Jahāngīr Qashqā’ī was a 19th century Shī’ī philosopher, jurist and mystic. He was born in 1243 in the village of Dehāqān, Isfahān. His father Mohammad Khān Qashqā’ī was a scholar and a man of perfection from the Dar Shῡrī clan of the Qashqā’ī tribe. He initially started studying at his birthplace and his intense passion for studying led to his father finding a private teacher for him.
Like his father, Jahāngīr Khān remained busy with farming, pastoralism and nomadism until the age of 40. He was very skilled in archery and horse riding and had a special affinity with music and was known for playing the guitar.
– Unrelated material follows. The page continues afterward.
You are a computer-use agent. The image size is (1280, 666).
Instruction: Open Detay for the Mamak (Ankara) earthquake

He was roughly 40 years old when he went to the market of Isfahān to sell his produce, stock up on what he needed for the next year and to fix his guitar where his eyes fell on the seminary of Sadr and immediately became infatuated with its spiritual environment and eminent scholars.
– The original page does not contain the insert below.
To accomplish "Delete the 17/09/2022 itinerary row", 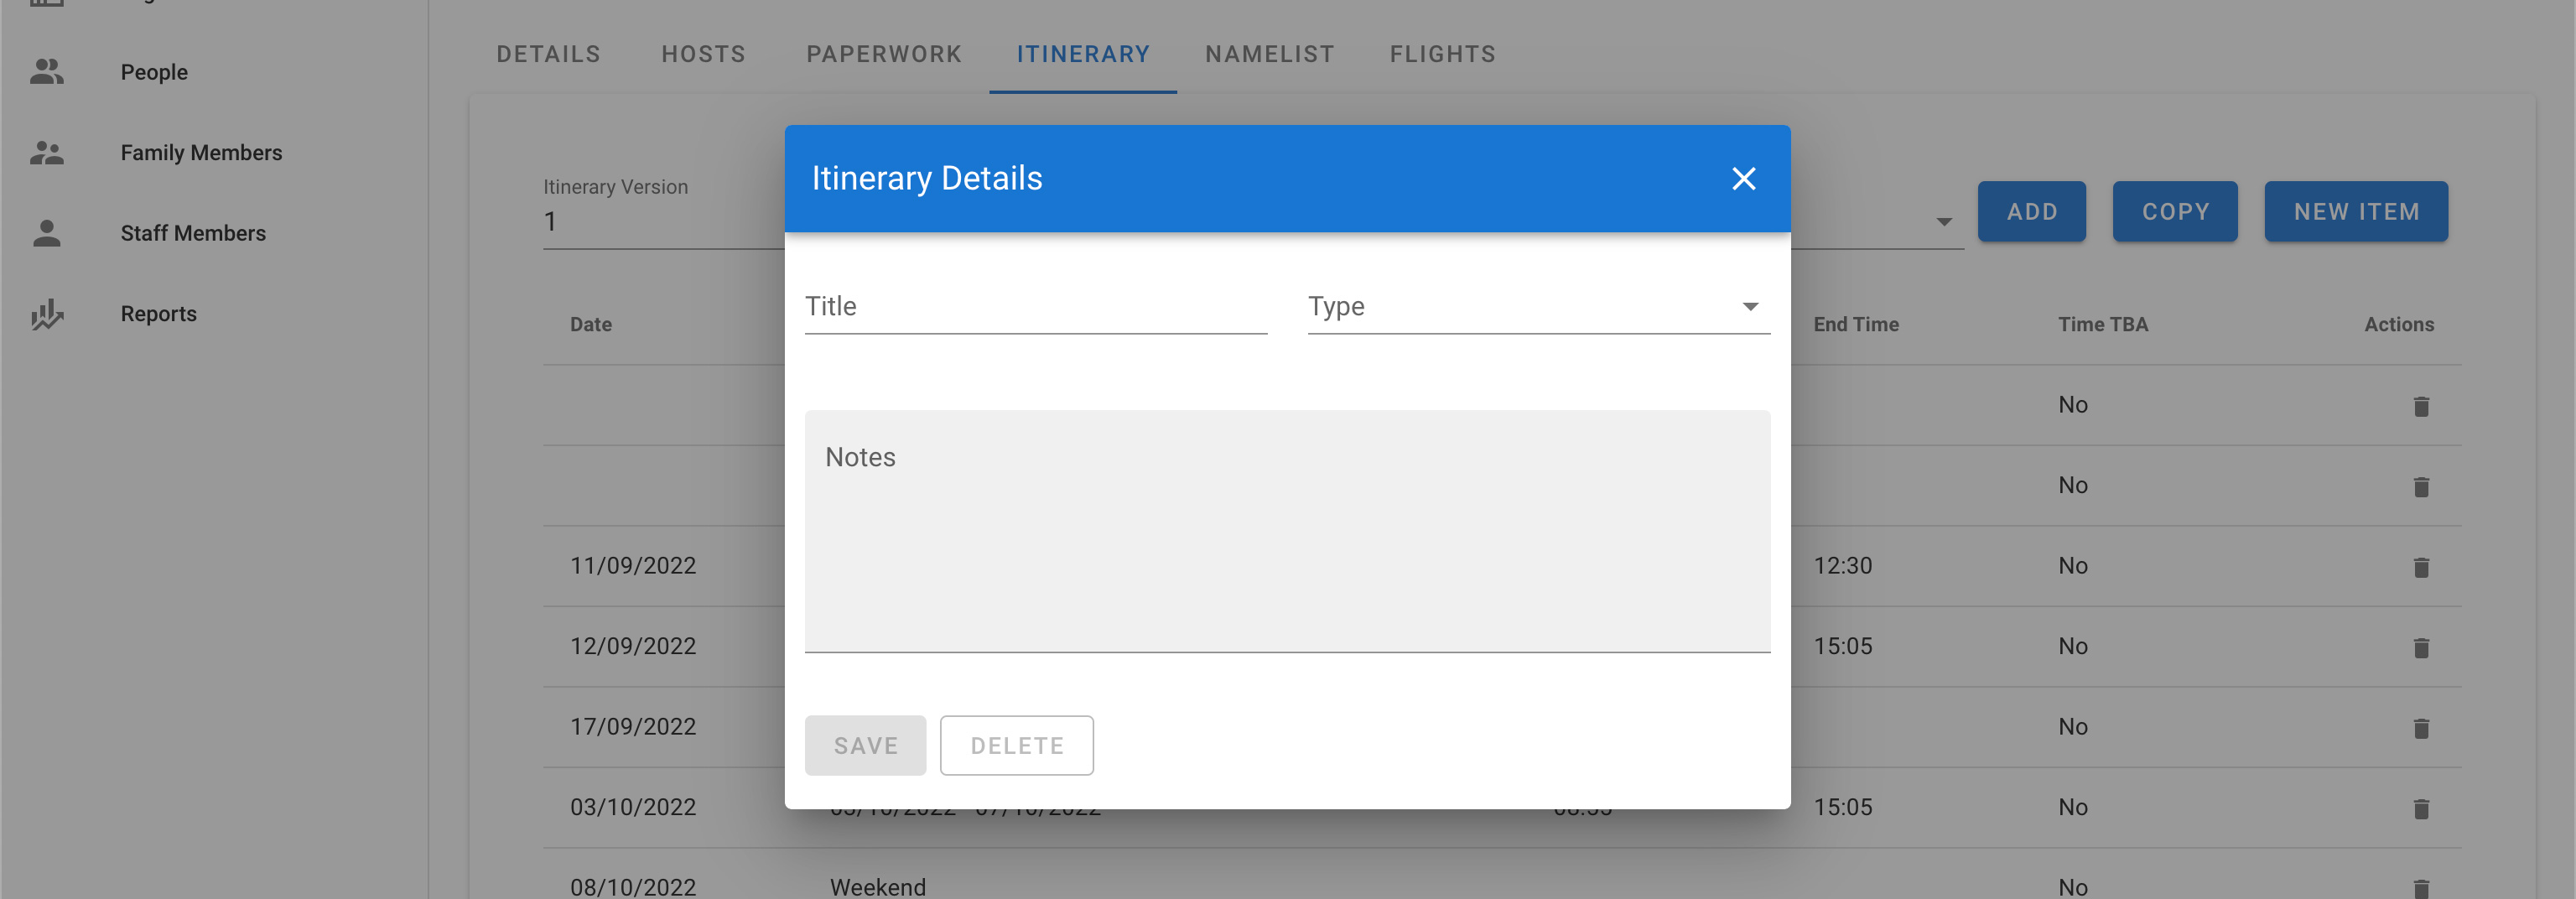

One of the scholars within the school, most likely the grandfather of the intellectual Jalāl al-Dīn Hamā’ī, upon seeing Jahāngīr’s interest in the school invited him to self-purification and studying the religious sciences. Jahāngīr was heavily influenced by what he said and preferred to study the religious sciences than go back to his old life, and after some consultation, he was guided to the dorms and took residency there. He remained in the school devoted to studies until the end of his life. Despite having started studies in his forties he possessed an extraordinary capacity and with extreme dedication, he immersed himself with numerous teachers from Isfahān and left no stone unturned in his pursuit of both the intellectual and textual sciences.
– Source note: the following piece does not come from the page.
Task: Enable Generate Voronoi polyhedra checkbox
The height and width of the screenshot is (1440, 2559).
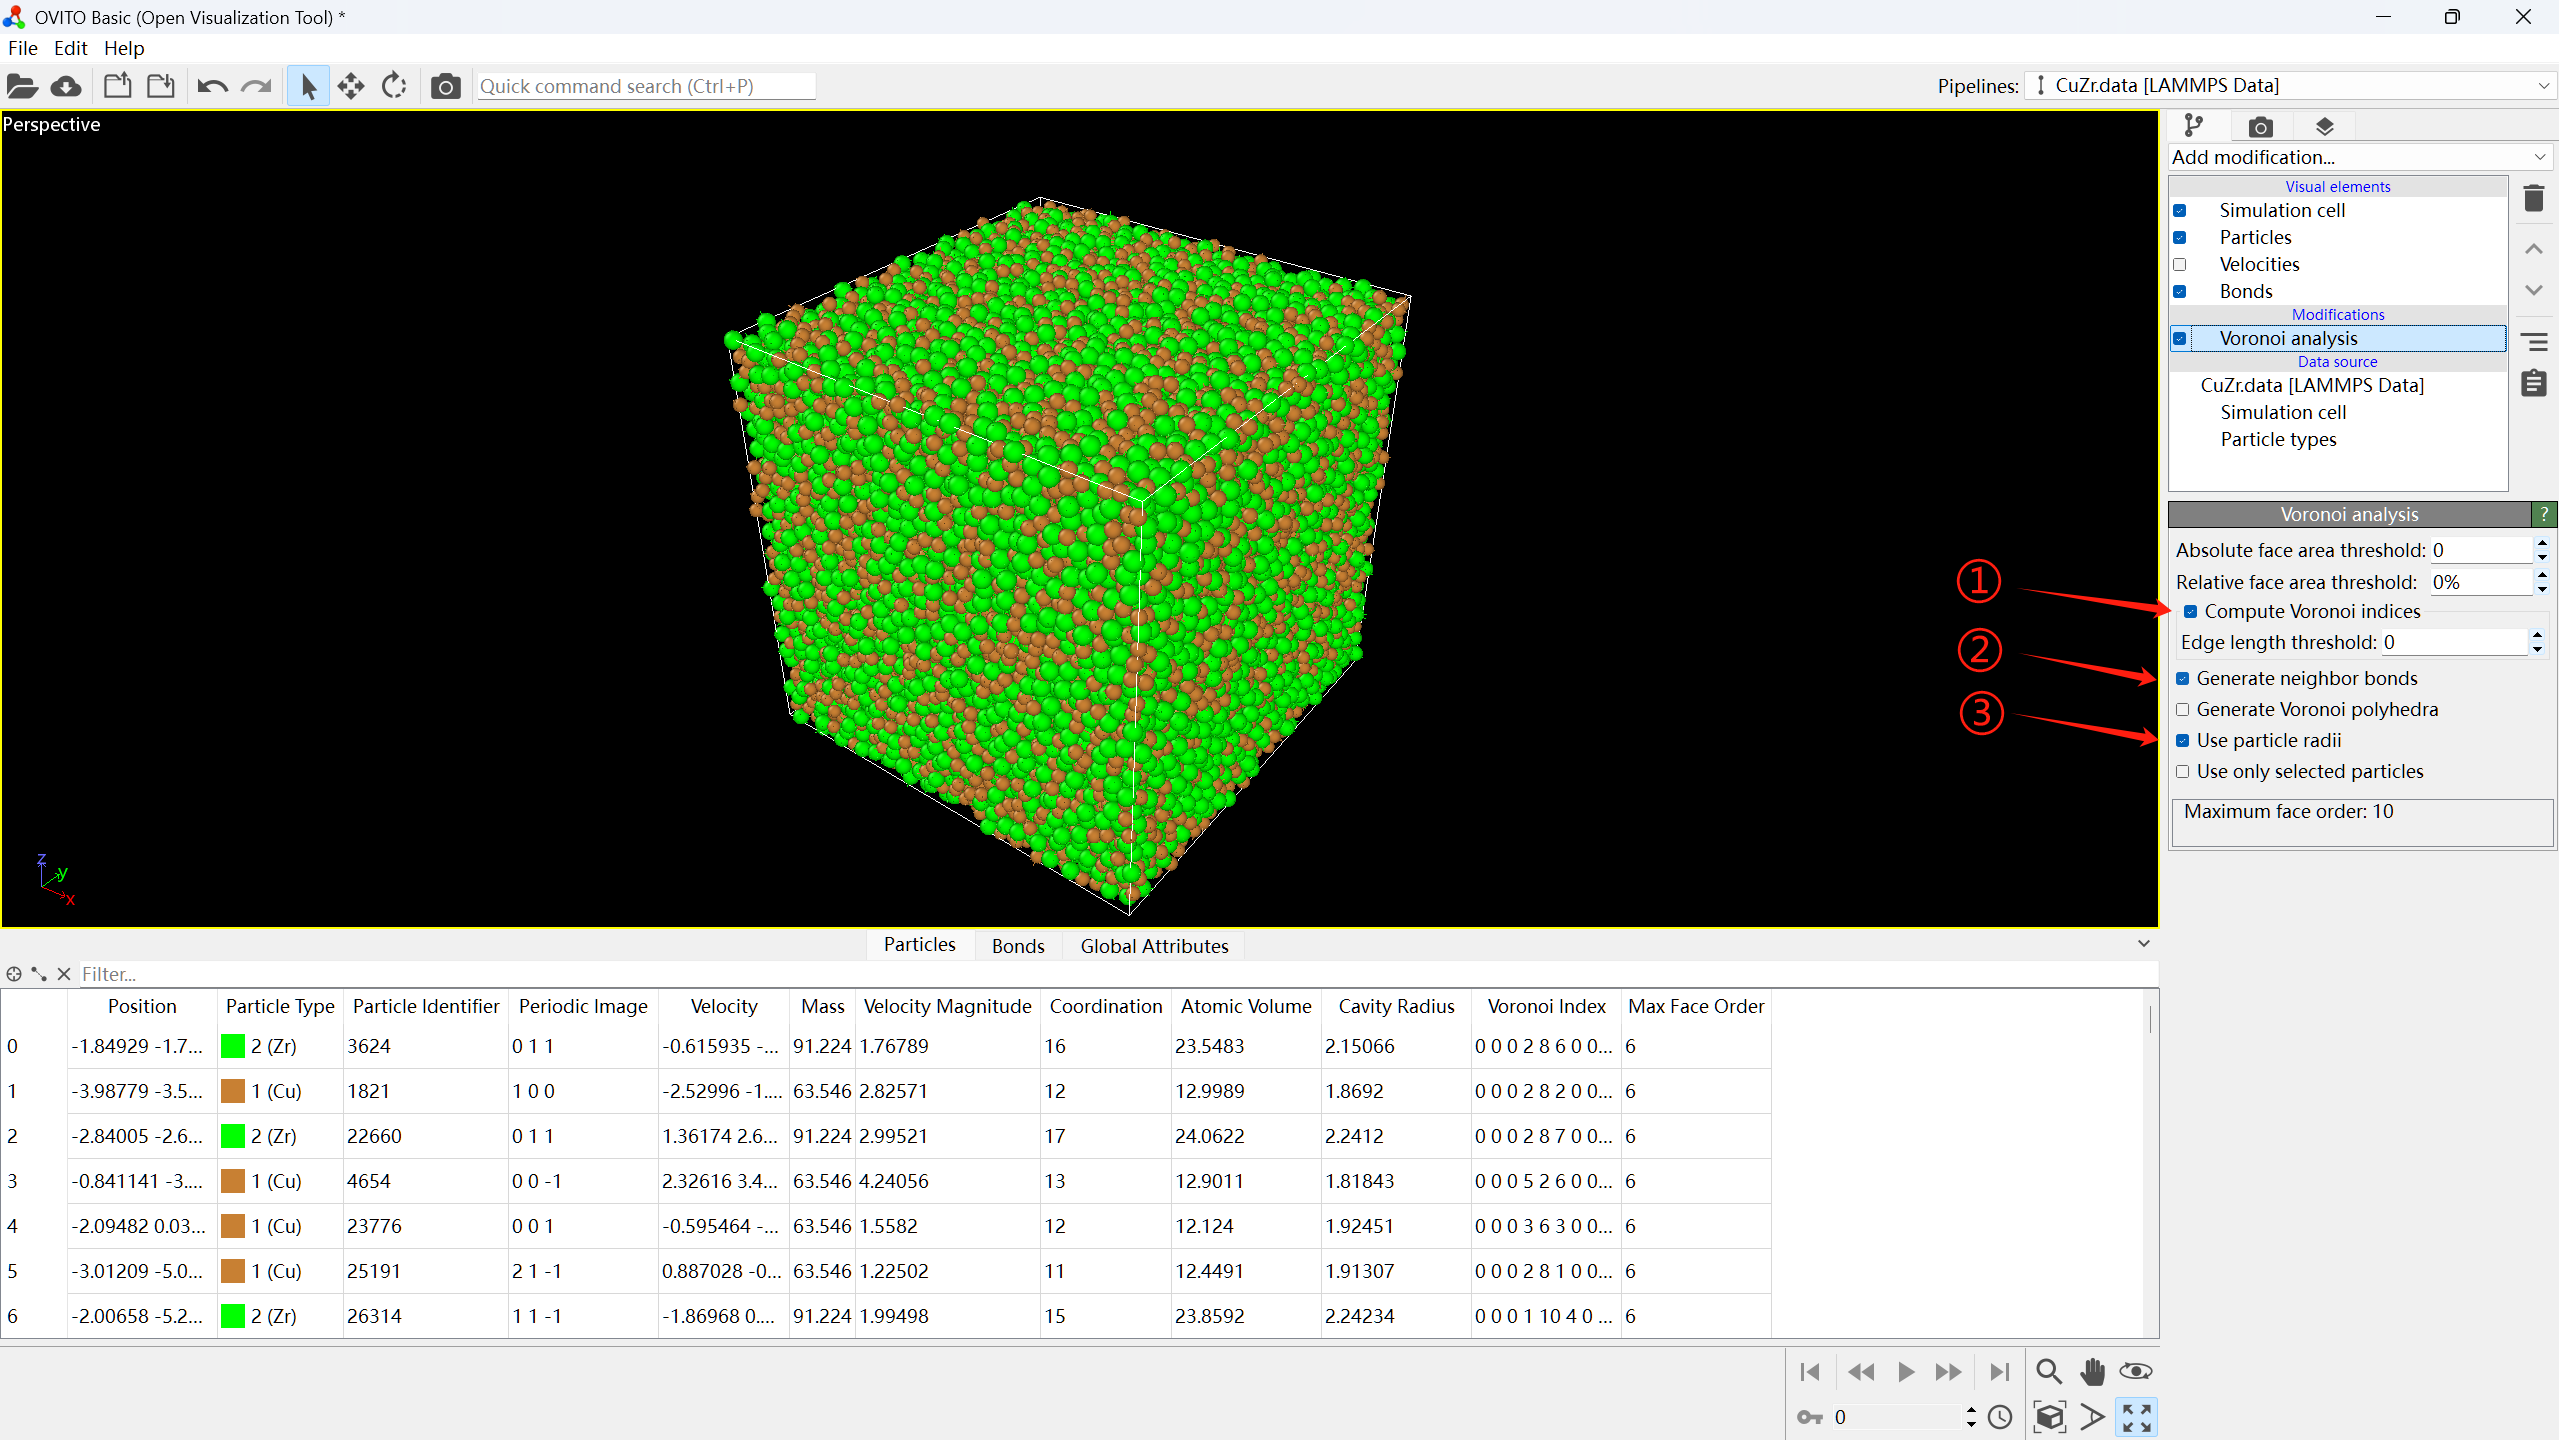Action: [x=2183, y=710]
Jahāngīr studied philosophy and spirituality with Aqā Mohamad Ridhā Qamshehā’ī, jurisprudence, ῡsul and Arabic grammar with Shaykh Mohamad Hassan and Mohammad Bāqir Najafī, medicine with Mulla Abdul Jawād the well-known doctor of Isfahān, and he studied mathematics and astronomy with some of the best teachers of the time. After learning he dedicated himself for up to 40 years teaching the intellectual sciences with the seminary of Sadr, Isfahān. He taught spirituality mixed with ‘irfan and coupled with philosophical courses on both the Peripatetic and Illumination traditions. His fame within these subjects began to draw people to the seminary of Isfahān.
Jahāngīr Khān became famous within the seminar with the title Khān. His method of teaching philosophy came with one condition, that all students alongside their philosophy studies would engage with jurisprudence and usῡl classes, and devote themselves to learning the tenets of the religion. In this manner, his classes became so popular that his lectures on the book Manzuma of Sabzwari became too crowded to be held in the seminary and had to be moved to the courtyard of a local mosque due to the sheer number of students attending. From this perspective, he has been referred to by some as the reviver of philosophy within the Isfahān seminary. On top of this popularity he was also seen favourably by Zil Sultān, the son of Nāsir al-Dīn Shāh, and this, in turn, played a part in the growth of his reputation.
Jahāngīr Khān was a mystic and an ascetic, he didn’t collect any stipend and lived out his life on the money he would get from the land he owned. Until the end of his life, he continued to wear nomadic clothing and never did he wear the clerical attire. Many students studied under him, many of whom would later become great scholars themselves, such as Hāj Aqā Rahīm Arbābī, Syed Burujerdī, Syed Jamāl al-Dīn Gulpaygānī, Syed Hassan Modarris, Mirzā Nā’inī and Shaykh Hassan Alī Isfahāni Nakhudakī.